TASK STATEMENT >> In the thread about random words from a trie, rewrite the passage from "How to get random" up to and including "has depth L.", changing "branch" to "path".
--- START PAGE ---
How to get random words of a give length (L) from a dictionary which has been implemented using a trie?

Question

How to retrieve a random word of a given length from a Trie

The answer above explains how to select the first character but I am confused how we will proceed after that. I want words of Length L but when I start traversing the tree, I wouldn't know if the branch that is being traversed has depth L.

Dictionary

package com.FastDictionary;

import java.io.BufferedReader;
import java.io.InputStream;
import java.io.InputStreamReader;
import java.util.ArrayList;

import sun.rmi.runtime.Log;

/**
 * Dictionary implementation.
--- END PAGE ---
--- START STORED DATA ---
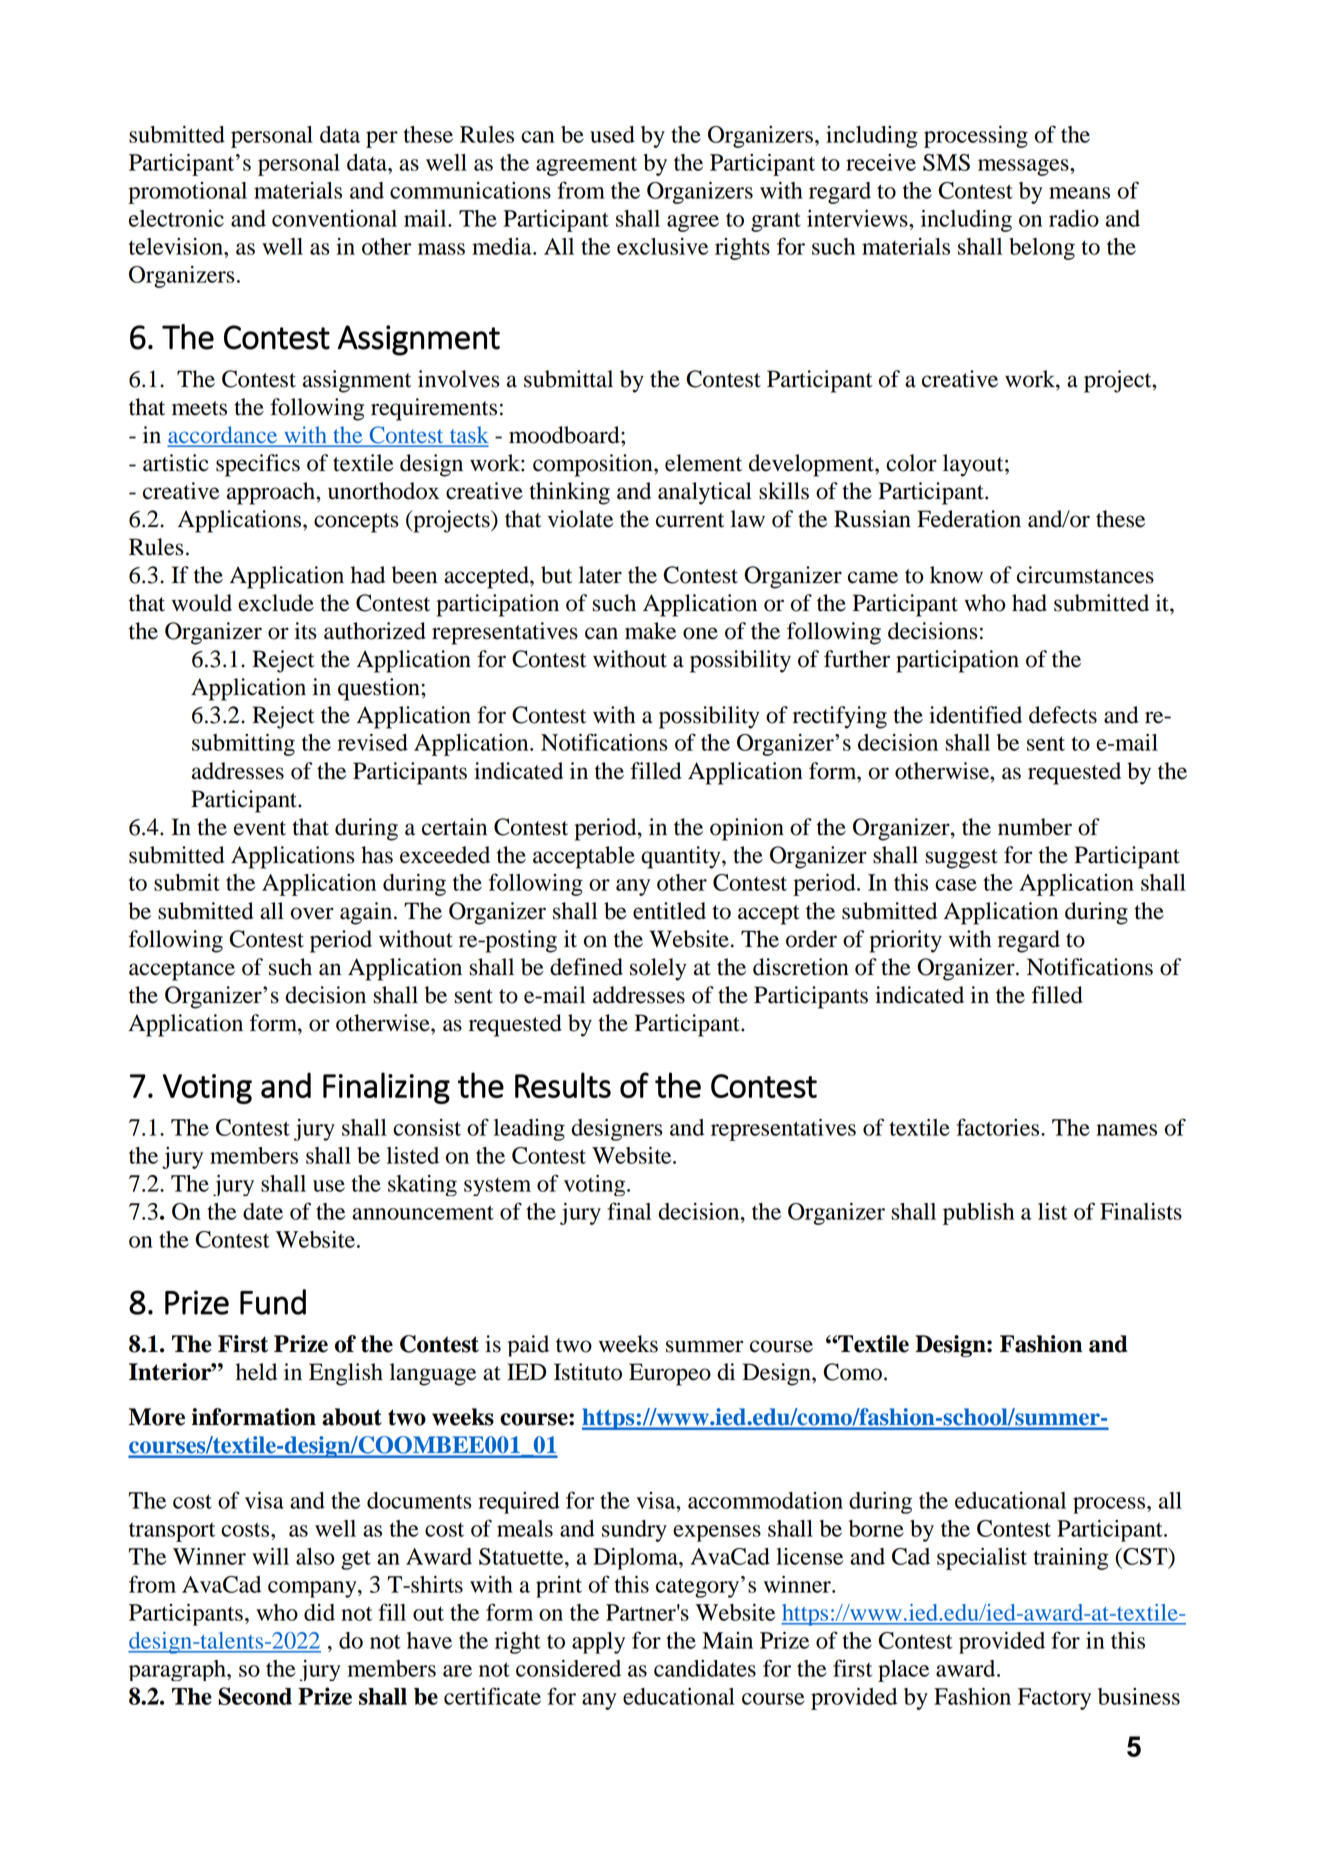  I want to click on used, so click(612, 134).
--- END STORED DATA ---
--- START STORED DATA ---
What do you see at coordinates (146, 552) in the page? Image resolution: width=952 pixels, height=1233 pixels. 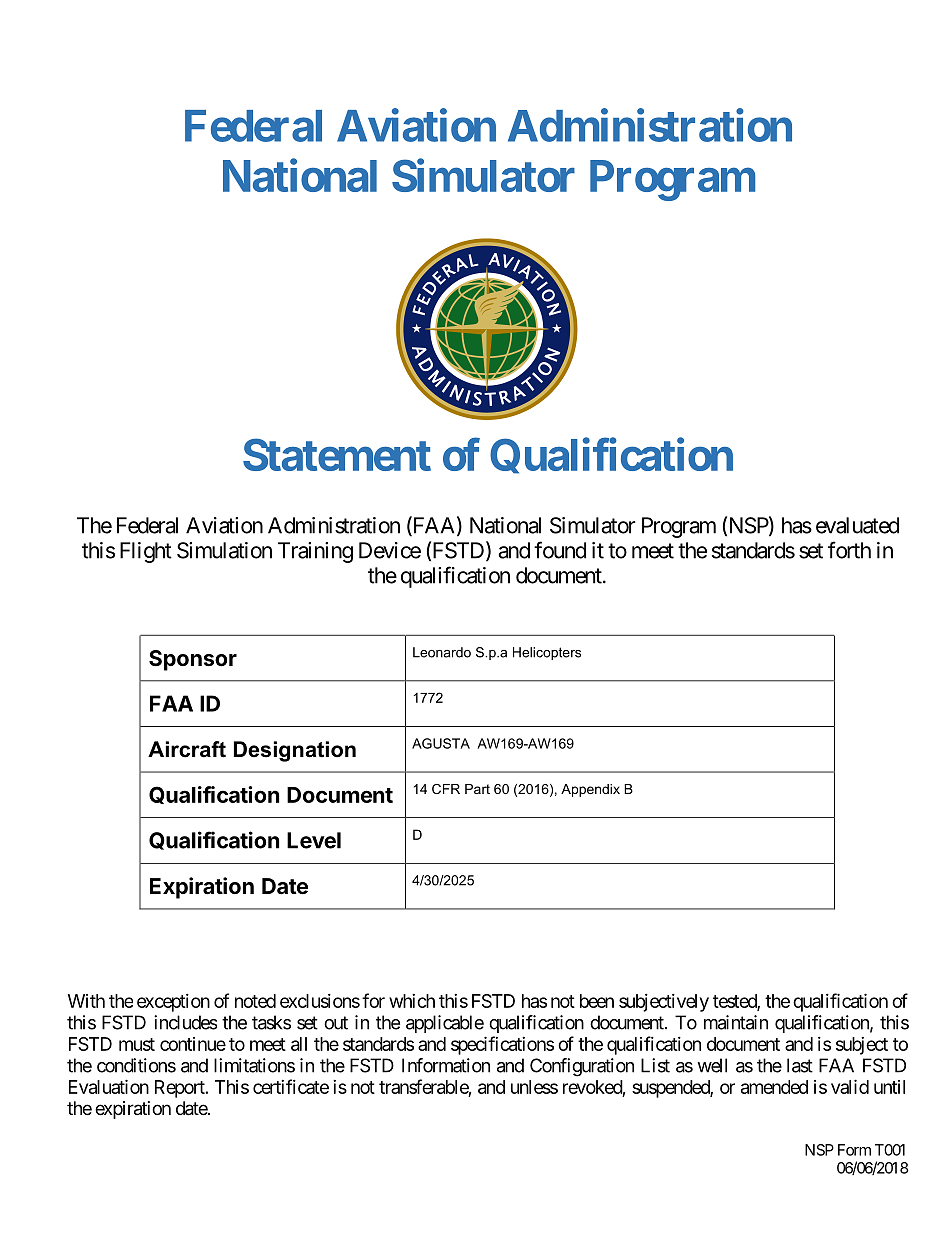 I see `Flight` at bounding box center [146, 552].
--- END STORED DATA ---
--- START STORED DATA ---
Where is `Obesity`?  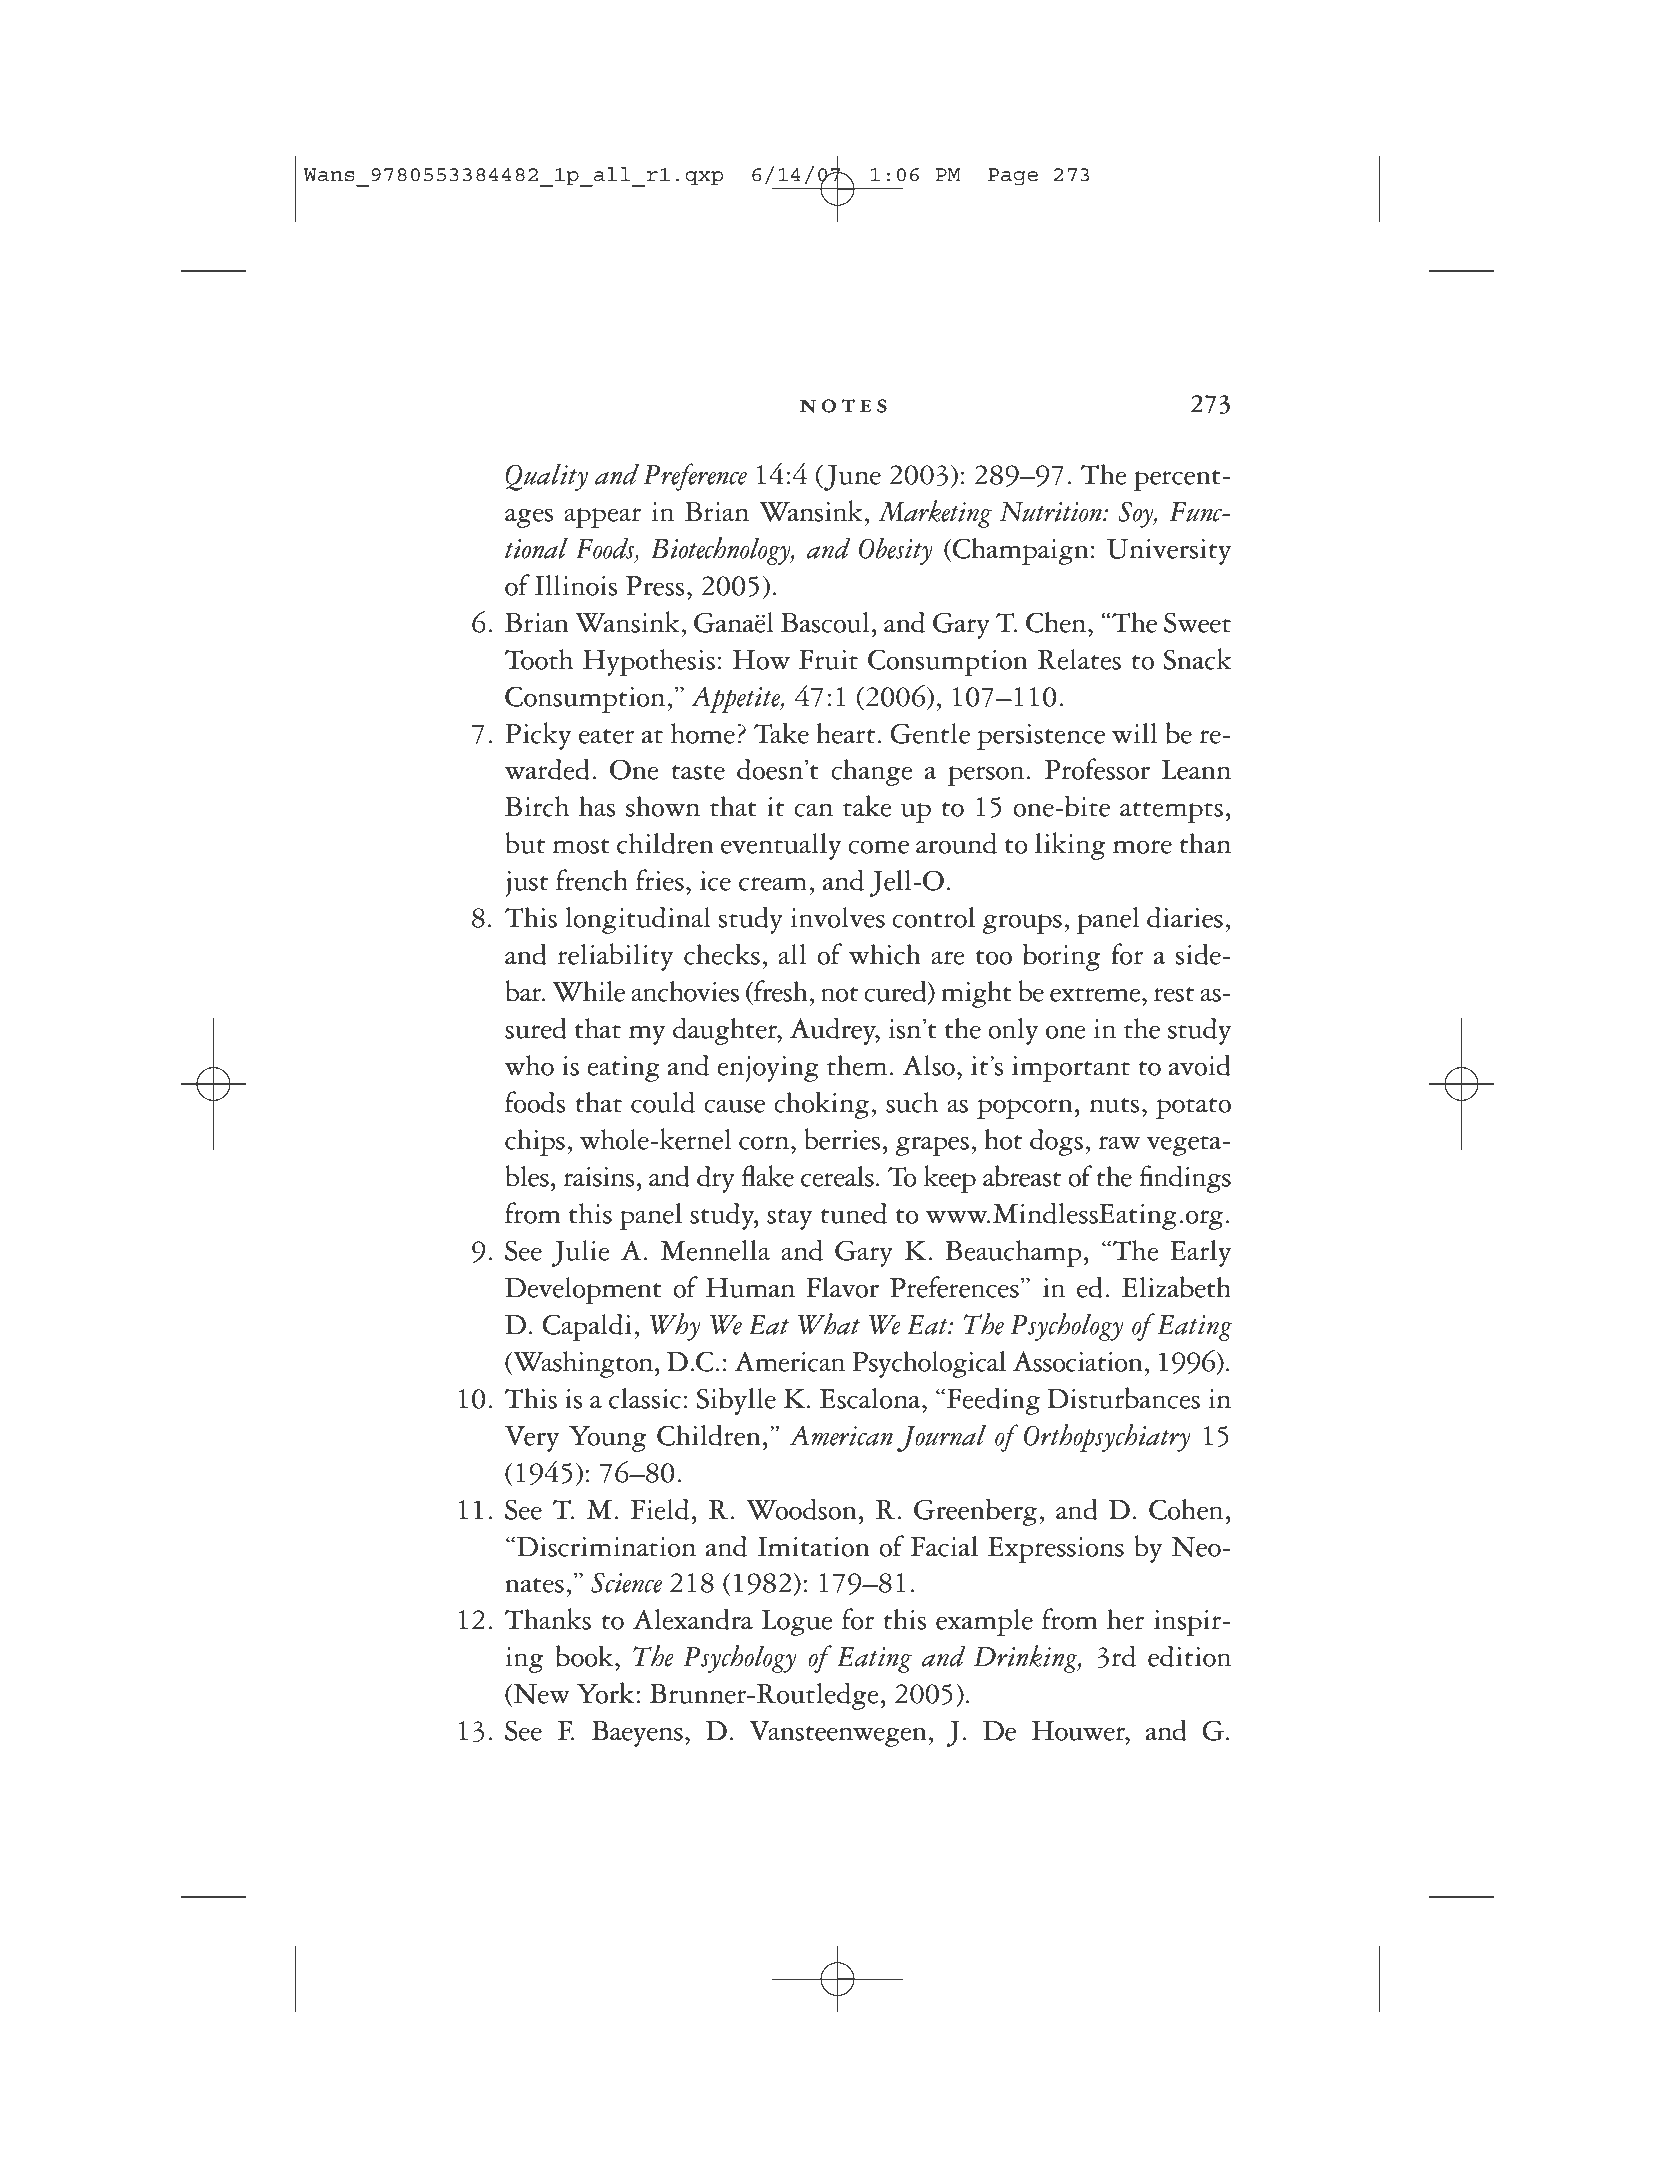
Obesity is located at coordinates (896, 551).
--- END STORED DATA ---
RESULT FOR THIS TASK >>
How to get random words of a give length (L) from a dictionary which has been implemented using a trie?

Question

How to retrieve a random word of a given length from a Trie

The answer above explains how to select the first character but I am confused how we will proceed after that. I want words of Length L but when I start traversing the tree, I wouldn't know if the path that is being traversed has depth L.